The students, graduates, and employers of those who were enrolled in the Extension Division's library school also wrote to Harper defending both the program and Dixson's competence. University library cataloger and instructor Josephine Robertson even stated her belief that Dewey was bitter over Dixson's creation and use of a different classification system than the one he devised.

In 1902, Harper received a letter from the ALA's College and Reference Library Section criticizing the Extension Division's program and Dixson. Dixson responded by stating that each of their criticisms was false and accused Katharine Sharp and Melvil Dewey, who was a member of the ALA's College Section, of conspiring against her library school. She also warned Harper that, if he decided to close down the school, it would cost the university thousands of dollars in returned tuition and cause the library to lose its student workers.

In July 1903, the ALA's Committee on Library Training, of which Katharine Sharp was a member, released a report on the Extension Division's school, criticizing it for not having stricter admissions requirements and for not requiring students to complete the full program before receiving a certificate. In October of that year, the library school was shut down with much protest from the students and the faculty.

==Later life==
After the library school at the University of Chicago Extension Division closed, Dixson remained as the university's associate librarian. In 1906, she was given an honorary Doctorate of Humane Letters by Shurtleff College, which is now part of Southern Illinois University. She retired from the University of Chicago in 1910 to spend more time working on her literary projects and the Wisteria Cottage Press, which she owned and operated. She remained active in the Chicago Woman's Club and the Chicago Political Equality League through 1914. Dixson died on January 12, 1924, in Chicago.
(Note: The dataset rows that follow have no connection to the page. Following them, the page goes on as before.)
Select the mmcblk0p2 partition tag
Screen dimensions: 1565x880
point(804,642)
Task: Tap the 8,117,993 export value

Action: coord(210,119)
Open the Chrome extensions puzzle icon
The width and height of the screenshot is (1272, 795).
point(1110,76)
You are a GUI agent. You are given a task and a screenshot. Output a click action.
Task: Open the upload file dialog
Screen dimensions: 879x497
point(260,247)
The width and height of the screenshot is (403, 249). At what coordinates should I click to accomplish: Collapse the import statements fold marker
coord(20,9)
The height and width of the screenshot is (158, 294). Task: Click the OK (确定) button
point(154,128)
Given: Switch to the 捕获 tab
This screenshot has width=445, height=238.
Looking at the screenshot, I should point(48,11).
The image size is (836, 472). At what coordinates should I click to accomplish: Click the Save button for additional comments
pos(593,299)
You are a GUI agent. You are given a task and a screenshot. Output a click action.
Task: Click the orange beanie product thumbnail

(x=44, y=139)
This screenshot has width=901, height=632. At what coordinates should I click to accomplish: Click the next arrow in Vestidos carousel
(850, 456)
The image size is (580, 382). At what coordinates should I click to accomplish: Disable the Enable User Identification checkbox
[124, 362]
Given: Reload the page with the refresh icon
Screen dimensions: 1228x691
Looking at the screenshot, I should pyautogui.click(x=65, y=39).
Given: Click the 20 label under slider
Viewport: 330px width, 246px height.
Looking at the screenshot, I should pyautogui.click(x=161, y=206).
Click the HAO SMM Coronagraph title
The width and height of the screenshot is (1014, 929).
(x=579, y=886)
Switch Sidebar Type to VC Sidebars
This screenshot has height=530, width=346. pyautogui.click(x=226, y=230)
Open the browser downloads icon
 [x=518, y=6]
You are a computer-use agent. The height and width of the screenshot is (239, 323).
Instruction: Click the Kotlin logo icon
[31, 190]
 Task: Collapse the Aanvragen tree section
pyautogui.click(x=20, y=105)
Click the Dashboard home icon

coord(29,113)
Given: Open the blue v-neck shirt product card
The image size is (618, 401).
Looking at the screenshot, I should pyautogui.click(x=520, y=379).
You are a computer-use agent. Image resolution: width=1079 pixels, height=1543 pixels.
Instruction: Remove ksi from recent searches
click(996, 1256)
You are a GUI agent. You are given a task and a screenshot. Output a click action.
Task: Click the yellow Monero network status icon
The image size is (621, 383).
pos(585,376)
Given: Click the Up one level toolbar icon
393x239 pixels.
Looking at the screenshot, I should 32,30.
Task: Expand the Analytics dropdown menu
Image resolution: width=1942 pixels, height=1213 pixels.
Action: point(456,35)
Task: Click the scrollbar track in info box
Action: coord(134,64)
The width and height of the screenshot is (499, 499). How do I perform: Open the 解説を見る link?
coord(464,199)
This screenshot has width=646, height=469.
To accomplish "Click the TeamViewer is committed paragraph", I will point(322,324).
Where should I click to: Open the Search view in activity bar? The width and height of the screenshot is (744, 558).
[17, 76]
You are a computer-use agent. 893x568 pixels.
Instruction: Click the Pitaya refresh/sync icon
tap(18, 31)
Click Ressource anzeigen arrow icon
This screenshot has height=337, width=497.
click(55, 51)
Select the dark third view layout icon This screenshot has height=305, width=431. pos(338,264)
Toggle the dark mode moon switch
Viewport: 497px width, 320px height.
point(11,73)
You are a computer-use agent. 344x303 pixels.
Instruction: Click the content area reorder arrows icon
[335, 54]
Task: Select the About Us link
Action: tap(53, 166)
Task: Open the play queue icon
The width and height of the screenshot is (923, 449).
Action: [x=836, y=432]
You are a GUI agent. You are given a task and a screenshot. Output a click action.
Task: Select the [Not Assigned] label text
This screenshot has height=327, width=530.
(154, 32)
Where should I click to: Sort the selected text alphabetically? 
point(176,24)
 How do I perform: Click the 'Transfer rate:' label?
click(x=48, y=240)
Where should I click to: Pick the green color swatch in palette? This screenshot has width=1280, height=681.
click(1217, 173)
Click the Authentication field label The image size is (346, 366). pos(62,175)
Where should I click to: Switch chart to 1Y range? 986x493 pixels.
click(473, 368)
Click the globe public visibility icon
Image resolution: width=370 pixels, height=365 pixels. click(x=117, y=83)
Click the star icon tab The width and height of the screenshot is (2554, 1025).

==Professional associations & clubs==
Dixson joined the American Library Association, the Illinois Library Association, and the Chicago Library Club in 1886. She was a member of the Chicago Woman's Club and president of the Mt. Holyoke Association of the Northwest as well as a member of the Chicago Political Equality League, the Travelers' Club, and the Authors League of America. In 1893, she was appointed to the Woman's Advisory Council on a Congress of Librarians and was a member of both the Advisory Council of the Woman's Branch of the Worlds' Congress Auxiliary and the Committee on Literature Sub-Congress on Libraries.

Dixson belonged to several clubs in Europe as well, most of them focusing on bookplates (also known as "ex-libris"). She was a member of the Ex Libris Society of London, Exlibris Verein zu Berlin (Ex-Libris Association of Berlin), Österreichische Ex-Libris-Gesellschaft (Austrian Ex-Libris Society) in Vienna, Société Française des Collectionneurs d'Ex-Libris (French Society of Ex-Libris Collectors) in Paris, and the Ex-Libris Club in Basel.

==Published works==
In 1894, Dixson's work Library Science was published. Her works Cataloger's Manual of Authors' Names and Comprehensive Subject Index to Universal Prose Fiction were published in 1895 and 1896 respectively.
Dixson was also an avid collector of bookplates and, in 1902, published a collection called Children's book-plates. She followed it up in 1903 with Concerning book-plates: a handbook for collectors.